Erm. Excuse me, but isn’t it possible to plant new trees when one dies or gets blown over? They could even clone the existing ones to keep the history alive if they wanted. I mean, fair enough. They have left it about 100 years too late, but even now the feature could be preserved for posterity – instead of just being allowed to fizzle out.
There really is something wrong with mankind that I can’t quite put my finger on.

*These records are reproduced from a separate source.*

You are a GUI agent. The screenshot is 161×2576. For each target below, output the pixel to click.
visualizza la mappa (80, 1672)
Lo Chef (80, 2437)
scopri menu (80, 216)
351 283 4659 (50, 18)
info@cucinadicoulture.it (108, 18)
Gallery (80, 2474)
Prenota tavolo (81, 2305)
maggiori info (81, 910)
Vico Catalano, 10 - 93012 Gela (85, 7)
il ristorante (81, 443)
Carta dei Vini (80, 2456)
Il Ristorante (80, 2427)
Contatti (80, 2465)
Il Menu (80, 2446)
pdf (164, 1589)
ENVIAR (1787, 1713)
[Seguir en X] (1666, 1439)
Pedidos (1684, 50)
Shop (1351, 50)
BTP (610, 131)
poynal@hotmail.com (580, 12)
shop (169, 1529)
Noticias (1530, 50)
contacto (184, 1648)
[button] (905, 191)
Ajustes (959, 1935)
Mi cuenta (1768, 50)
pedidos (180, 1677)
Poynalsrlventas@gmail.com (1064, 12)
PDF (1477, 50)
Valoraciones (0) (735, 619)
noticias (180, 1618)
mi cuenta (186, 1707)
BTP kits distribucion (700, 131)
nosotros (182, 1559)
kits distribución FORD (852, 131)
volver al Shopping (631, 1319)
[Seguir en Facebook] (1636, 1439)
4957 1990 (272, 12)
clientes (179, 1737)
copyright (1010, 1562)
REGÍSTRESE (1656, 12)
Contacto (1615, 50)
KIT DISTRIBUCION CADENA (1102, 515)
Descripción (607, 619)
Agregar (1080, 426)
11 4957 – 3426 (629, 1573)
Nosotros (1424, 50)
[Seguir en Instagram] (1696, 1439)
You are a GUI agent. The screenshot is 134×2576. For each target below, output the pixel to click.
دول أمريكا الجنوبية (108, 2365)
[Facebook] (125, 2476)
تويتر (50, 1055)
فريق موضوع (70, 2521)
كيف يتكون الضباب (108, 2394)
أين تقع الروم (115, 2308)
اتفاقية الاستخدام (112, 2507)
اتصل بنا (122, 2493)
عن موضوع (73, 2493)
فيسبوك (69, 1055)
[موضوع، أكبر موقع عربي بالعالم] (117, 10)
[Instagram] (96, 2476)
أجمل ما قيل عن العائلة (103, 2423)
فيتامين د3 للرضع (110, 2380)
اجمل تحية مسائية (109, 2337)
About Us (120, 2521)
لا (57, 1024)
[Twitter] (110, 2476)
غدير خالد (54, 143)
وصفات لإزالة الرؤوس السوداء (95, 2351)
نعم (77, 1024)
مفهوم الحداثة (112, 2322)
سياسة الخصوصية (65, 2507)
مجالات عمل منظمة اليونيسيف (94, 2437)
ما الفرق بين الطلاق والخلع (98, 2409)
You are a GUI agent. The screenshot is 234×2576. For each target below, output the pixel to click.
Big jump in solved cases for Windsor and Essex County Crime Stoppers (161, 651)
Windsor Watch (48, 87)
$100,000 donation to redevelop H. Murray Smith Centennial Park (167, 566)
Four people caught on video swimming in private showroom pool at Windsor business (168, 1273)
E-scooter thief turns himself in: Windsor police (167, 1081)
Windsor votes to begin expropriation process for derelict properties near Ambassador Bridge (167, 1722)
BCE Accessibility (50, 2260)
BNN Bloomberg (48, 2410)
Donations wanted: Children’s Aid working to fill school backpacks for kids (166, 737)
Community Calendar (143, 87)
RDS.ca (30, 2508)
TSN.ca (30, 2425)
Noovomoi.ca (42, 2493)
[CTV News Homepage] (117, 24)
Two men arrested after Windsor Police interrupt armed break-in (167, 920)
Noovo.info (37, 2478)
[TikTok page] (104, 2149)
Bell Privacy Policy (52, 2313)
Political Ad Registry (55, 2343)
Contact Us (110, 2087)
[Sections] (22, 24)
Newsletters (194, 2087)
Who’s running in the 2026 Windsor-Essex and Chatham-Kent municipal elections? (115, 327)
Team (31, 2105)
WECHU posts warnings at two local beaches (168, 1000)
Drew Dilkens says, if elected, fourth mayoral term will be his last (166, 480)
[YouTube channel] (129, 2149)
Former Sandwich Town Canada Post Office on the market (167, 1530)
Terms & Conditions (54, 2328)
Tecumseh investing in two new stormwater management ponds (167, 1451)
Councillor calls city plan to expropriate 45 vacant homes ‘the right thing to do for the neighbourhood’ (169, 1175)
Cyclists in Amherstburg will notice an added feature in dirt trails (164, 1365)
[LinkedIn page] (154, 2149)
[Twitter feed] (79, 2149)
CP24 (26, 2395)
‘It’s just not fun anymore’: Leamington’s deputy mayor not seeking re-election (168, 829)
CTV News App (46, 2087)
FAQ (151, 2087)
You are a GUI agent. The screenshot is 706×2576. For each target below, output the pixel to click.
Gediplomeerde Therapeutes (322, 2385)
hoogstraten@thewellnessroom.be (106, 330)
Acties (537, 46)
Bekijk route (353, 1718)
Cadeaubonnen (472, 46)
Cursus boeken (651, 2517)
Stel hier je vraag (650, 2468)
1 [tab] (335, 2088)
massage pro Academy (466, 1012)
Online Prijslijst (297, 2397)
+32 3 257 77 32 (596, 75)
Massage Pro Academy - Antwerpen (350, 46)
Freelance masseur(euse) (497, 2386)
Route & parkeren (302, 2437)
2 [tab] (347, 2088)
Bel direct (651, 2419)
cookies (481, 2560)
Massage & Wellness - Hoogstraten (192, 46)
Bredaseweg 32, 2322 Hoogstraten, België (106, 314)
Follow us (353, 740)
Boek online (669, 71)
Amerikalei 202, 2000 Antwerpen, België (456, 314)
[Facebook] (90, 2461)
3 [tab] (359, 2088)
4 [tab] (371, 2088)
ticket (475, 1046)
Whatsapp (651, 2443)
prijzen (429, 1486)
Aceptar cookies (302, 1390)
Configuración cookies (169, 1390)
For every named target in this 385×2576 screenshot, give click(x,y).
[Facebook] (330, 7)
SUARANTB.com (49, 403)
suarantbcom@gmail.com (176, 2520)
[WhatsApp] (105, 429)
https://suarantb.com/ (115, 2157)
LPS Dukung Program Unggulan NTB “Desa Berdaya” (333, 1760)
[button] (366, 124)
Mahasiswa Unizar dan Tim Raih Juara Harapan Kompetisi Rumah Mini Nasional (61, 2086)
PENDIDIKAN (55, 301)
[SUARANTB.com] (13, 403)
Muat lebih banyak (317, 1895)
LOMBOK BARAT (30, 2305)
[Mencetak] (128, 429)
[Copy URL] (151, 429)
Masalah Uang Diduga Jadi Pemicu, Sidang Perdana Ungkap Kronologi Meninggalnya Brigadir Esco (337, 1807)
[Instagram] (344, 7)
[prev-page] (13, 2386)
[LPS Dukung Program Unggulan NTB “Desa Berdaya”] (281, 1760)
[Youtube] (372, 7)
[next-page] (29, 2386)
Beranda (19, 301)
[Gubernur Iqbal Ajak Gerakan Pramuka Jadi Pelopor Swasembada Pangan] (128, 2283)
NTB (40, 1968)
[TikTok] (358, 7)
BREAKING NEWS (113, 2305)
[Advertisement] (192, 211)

Just before Christmas I wrote an article based on some silly statements I’d seen about independent instructors being “better trained” and “more professional”, meaning that they could charge more and not have to offer discounts. It was easy to prove categorically that those claims are untrue with a simple scan of some instructors’ websites, and that all instructors are pretty much the same (with the statistical spread that that implies).
I just saw another comment about franchised instructors being much worse off because of having to pay their franchiser. There are still people who are dumb enough to think that being independent automatically means you’re £200 a week better off. You are not.
As I said in that earlier article, if an independent instructor and a franchised one both have the guaranteed same number of hours, and if both charge the same hourly rate, then the independent is better off – not by the whole amount of the franchise fee, but by the whole amount of that fee minus whatever he or she pays for their own overheads (and those are absolutely not even close to £0). So, if the franchisee pays £200 per week for everything (except fuel), the independent – even if they don’t realise it – will be paying at least £30 per week, but more like £50-£100 in most cases, for everything (except fuel). So the independent would be turning over approximately £100 more.
But look at all the “ifs”.
Now, consider this. A franchised instructor is likely to be charging £25 per hour or more for lessons. The independent ADI who made the claim isn’t, even though that’s the typical franchised rate in their location. Their website indicates a top rate of £21 per hour, but only £20 per hour with block booking. They also have introductory offers where blocks of 10 lessons are equivalent to less than £17 per hour! One block offer for a smaller number of hours that could last a pupil for a month is equivalent to £11 per hour!
In a worst case scenario (lots of first time buyers on the books), even if the two ADIs were doing the same number of hours (say 30), the franchised instructor could easily be turning over more than £300 a week more than the independent. In the best case (all paying the independent’s highest rate), also with the same number of hours, the franchised ADI would still be turning over £150 more per week.
And the thing to remember is that if you have a full diary and are having to turn people away, you don’t cut your £25 rate to £11, or even £20. If you are cutting it, it is to try and fill your diary. Therefore, you’re not doing the same number of hours as the franchised ADI in the first place. So the difference in turnover is even greater.
This is why franchised instructors can afford to pay the franchise. It is why they are not as badly off as some independents like to believe. And it is why I advise all new ADIs to start off with one.